— start —
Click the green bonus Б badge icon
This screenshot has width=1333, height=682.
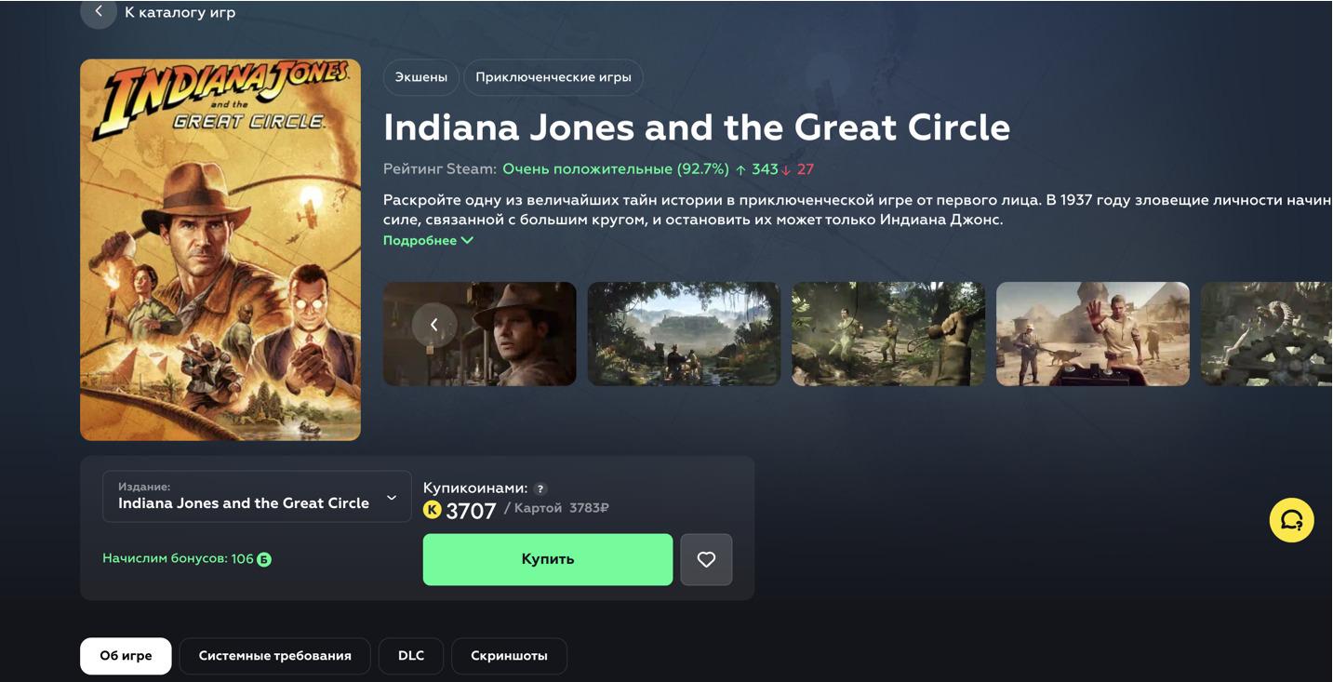(x=264, y=559)
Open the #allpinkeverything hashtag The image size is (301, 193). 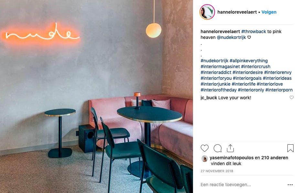point(248,61)
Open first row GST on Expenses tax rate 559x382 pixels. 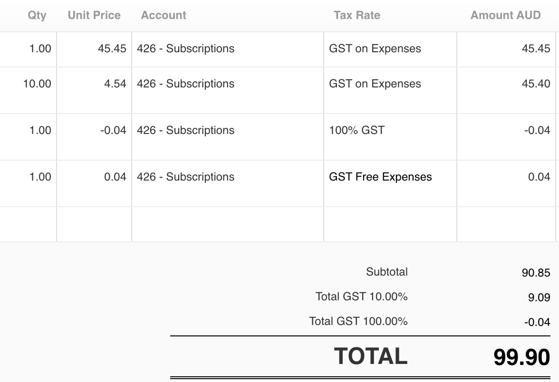click(390, 49)
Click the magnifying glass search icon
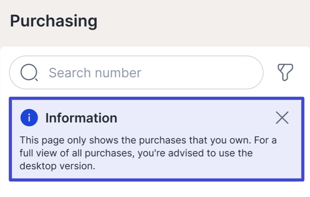 pyautogui.click(x=30, y=72)
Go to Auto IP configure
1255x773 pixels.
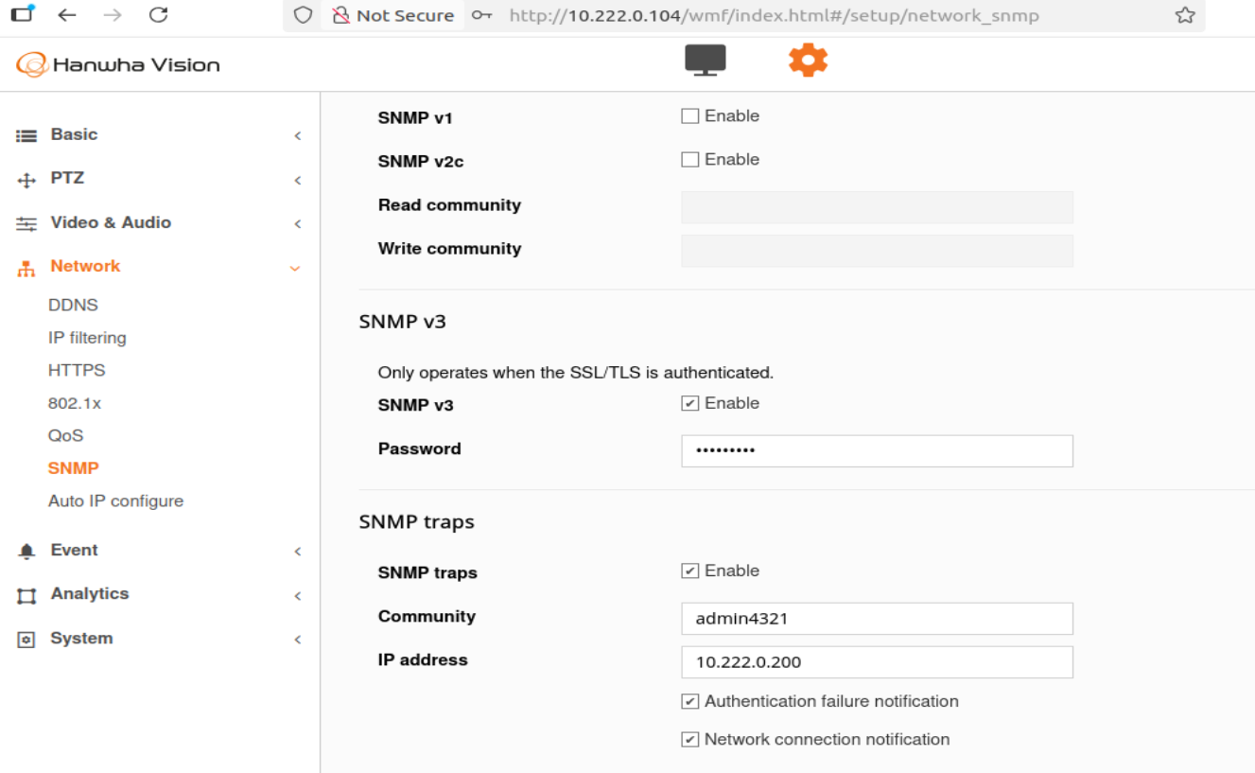coord(115,501)
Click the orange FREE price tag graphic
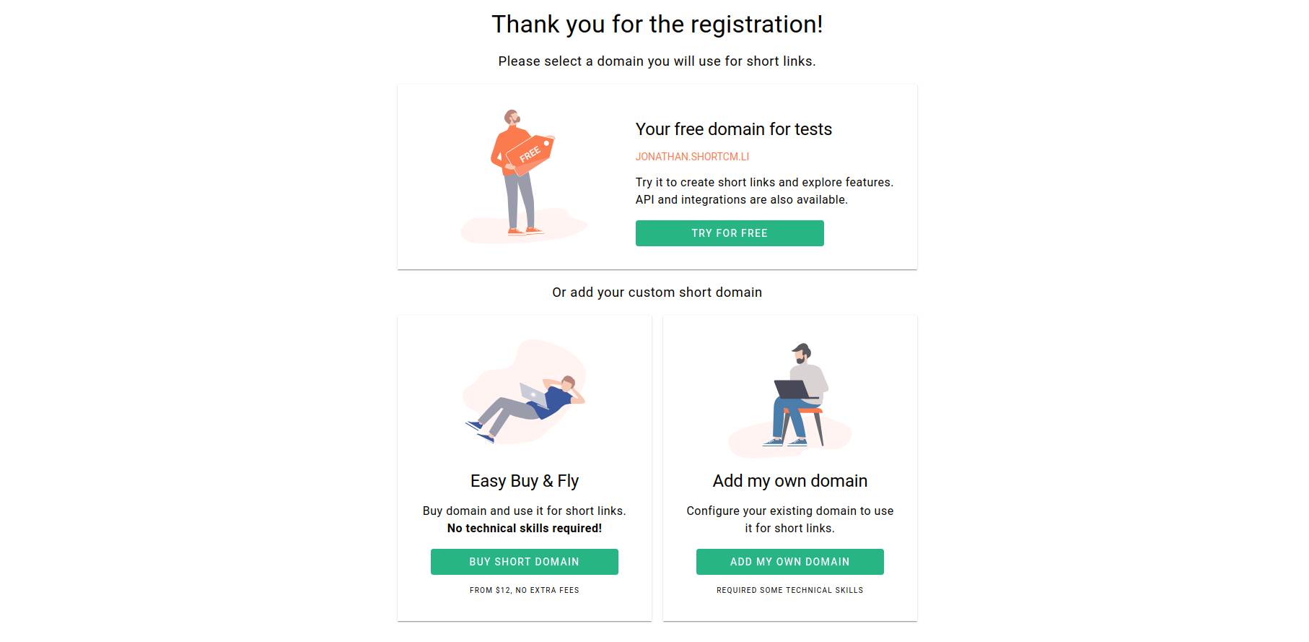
— end —
■ Exercise brief: Pull out each line of the entries above that contains the word "icon".

■ Task output:
Click the green bonus Б badge icon
Click the magnifying glass search icon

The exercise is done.